Ülke içinde Sir Keir bir mengene arasında sıkıştı. Britanyalılar Amerika’yı çok sevse de Trump’tan nefret ediyor, özellikle de İşçi Partisi tabanı: Britanyalıların sadece %16’sı Trump’a olumlu bakıyor ve çoğunluk ziyareti iptal etmeyi tercih ediyordu. Liberal Demokrat lideri Sir Ed Davey, çarşamba günkü yemeği boykot etti. Washington’daki bazı gözlemciler, Sir Keir’in “Aşk Her Yerde” filmindeki hayali Britanya liderini andıran bir duruş sergilemeye mecbur kalacağından endişeliydi.
Ancak Trumpçı fikirler Britanya’da ivme kazanıyor. The Economist’in anket verileri analizine göre, göç, dış yardım ve iklim değişikliği gibi konuları kapsayan sorular üzerinden yapılan ölçümde, “MAGA görüşleri” taşıyan Britanyalıların oranı 2014’te %40’tan 2020’de dörtte bire indi. O zamandan bu yana Trumpçı görüşler toparlandı ve 2025’te %36’ya yükseldi.

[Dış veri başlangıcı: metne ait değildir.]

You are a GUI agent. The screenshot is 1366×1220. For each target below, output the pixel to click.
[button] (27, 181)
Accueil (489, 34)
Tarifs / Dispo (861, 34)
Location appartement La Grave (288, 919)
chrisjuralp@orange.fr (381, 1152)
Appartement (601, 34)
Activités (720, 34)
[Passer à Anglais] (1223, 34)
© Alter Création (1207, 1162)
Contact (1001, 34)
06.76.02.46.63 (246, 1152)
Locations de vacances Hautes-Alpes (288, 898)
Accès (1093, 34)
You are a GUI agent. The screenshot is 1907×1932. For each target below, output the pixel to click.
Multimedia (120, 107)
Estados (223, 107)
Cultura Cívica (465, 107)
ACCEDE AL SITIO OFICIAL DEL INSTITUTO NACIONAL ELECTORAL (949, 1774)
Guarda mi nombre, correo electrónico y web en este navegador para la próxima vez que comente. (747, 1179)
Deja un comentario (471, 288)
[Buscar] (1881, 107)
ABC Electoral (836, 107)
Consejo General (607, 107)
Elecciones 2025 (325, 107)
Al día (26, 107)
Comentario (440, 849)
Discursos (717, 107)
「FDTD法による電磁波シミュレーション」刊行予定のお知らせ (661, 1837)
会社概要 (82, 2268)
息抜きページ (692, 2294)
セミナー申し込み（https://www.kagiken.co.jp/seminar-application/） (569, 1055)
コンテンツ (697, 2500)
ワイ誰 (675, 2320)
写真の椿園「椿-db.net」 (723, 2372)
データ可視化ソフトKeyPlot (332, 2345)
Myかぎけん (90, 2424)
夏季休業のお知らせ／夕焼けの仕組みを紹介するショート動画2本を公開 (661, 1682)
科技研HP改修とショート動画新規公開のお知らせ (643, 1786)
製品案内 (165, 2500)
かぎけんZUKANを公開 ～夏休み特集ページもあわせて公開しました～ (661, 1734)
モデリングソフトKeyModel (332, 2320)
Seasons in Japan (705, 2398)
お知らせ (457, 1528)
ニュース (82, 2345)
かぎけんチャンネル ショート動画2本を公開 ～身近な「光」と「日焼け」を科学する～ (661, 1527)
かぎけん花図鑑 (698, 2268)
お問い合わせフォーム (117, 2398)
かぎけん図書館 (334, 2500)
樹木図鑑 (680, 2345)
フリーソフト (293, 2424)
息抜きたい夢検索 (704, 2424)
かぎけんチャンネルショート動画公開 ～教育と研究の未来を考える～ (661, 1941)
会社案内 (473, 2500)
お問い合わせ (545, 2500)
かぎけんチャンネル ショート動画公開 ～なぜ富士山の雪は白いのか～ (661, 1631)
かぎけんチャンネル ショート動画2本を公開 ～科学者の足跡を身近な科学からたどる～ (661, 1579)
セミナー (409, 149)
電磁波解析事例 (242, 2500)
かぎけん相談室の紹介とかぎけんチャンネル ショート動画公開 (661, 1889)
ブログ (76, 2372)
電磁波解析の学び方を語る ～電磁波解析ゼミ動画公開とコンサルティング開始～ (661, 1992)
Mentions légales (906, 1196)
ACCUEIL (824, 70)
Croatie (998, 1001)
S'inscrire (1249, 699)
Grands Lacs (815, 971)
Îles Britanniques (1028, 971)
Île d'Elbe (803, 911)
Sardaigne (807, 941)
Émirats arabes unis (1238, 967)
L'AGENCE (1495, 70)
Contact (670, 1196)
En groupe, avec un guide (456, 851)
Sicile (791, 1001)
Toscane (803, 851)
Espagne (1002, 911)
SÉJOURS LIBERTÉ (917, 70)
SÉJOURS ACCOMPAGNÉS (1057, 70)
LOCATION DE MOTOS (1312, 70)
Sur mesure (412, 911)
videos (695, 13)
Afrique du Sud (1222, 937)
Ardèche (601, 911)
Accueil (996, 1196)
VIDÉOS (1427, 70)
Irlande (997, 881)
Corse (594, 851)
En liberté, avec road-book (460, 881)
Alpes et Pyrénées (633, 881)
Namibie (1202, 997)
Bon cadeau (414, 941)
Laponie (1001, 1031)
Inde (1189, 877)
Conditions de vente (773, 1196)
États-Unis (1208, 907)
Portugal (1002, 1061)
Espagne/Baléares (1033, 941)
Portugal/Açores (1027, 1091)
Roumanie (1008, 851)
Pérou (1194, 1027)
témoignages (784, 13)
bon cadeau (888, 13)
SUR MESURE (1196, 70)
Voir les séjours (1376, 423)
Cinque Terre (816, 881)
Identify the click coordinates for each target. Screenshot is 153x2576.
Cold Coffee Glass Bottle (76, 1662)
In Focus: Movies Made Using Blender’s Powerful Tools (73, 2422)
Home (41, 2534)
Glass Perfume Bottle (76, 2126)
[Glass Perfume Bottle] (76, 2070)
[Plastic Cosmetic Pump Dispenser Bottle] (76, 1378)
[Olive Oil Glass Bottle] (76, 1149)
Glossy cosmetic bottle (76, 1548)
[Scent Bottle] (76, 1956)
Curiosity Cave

13 Eylül’de Londra’da aşırı sağın düzenlediği mitinge 150.000 kişi katıldı. Whitehall’da, Trump’ın eski müttefiki milyarder Elon Musk video bağlantısıyla kalabalığa hitap etti. Bazı protestocular MAGA şapkaları takmış veya kısa süre önce öldürülen Trump destekçisi Charlie Kirk’ün resimlerini taşıyordu. Reform UK lideri Nigel Farage, Trump ile dostluğunu yıllardır siyasi sermaye olarak kullandı, kendisini başkanın Britanya’daki aracı olarak sundu.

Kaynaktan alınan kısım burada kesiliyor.